• Required work: Keep every character as it is and output all of the records.
----------
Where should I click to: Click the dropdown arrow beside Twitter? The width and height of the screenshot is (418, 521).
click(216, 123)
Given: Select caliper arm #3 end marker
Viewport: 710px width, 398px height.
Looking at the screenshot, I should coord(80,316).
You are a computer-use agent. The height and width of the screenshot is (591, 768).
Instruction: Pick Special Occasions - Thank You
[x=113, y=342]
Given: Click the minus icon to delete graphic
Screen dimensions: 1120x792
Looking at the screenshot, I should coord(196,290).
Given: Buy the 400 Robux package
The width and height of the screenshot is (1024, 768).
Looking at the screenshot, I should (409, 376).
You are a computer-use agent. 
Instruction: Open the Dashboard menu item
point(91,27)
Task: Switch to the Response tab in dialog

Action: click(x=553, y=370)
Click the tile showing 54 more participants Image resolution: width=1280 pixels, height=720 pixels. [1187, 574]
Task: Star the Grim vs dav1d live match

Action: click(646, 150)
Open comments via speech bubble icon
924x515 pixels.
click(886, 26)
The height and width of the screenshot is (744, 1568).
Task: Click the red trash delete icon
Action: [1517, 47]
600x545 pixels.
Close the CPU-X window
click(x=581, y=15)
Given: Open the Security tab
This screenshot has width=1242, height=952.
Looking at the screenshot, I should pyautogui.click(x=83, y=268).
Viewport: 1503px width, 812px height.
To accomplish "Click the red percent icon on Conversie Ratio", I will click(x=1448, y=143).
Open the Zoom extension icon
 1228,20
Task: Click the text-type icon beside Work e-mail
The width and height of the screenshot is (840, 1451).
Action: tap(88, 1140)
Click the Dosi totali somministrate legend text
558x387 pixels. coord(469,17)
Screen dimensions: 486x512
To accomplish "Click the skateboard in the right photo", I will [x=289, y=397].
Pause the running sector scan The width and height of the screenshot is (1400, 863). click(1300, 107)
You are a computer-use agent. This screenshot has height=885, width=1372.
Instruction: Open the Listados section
----------
• Answer to this exercise:
Where should I click to: Click the dropdown arrow beside Twitter? The width and height of the screenshot is (418, 521).
click(216, 123)
Given: Select caliper arm #3 end marker
Viewport: 710px width, 398px height.
Looking at the screenshot, I should coord(80,316).
You are a computer-use agent. The height and width of the screenshot is (591, 768).
Instruction: Pick Special Occasions - Thank You
[x=113, y=342]
Given: Click the minus icon to delete graphic
Screen dimensions: 1120x792
Looking at the screenshot, I should coord(196,290).
Given: Buy the 400 Robux package
The width and height of the screenshot is (1024, 768).
Looking at the screenshot, I should (409, 376).
You are a computer-use agent. 
Instruction: Open the Dashboard menu item
point(91,27)
Task: Switch to the Response tab in dialog

Action: click(x=553, y=370)
Click the tile showing 54 more participants Image resolution: width=1280 pixels, height=720 pixels. [1187, 574]
Task: Star the Grim vs dav1d live match

Action: click(646, 150)
Open comments via speech bubble icon
924x515 pixels.
click(886, 26)
The height and width of the screenshot is (744, 1568).
Task: Click the red trash delete icon
Action: [1517, 47]
600x545 pixels.
Close the CPU-X window
click(x=581, y=15)
Given: Open the Security tab
This screenshot has width=1242, height=952.
Looking at the screenshot, I should pyautogui.click(x=83, y=268).
Viewport: 1503px width, 812px height.
To accomplish "Click the red percent icon on Conversie Ratio", I will click(x=1448, y=143).
Open the Zoom extension icon
 1228,20
Task: Click the text-type icon beside Work e-mail
The width and height of the screenshot is (840, 1451).
Action: tap(88, 1140)
Click the Dosi totali somministrate legend text
558x387 pixels. coord(469,17)
Screen dimensions: 486x512
To accomplish "Click the skateboard in the right photo", I will [x=289, y=397].
Pause the running sector scan The width and height of the screenshot is (1400, 863). click(1300, 107)
You are a computer-use agent. This screenshot has height=885, width=1372.
Instruction: Open the Listados section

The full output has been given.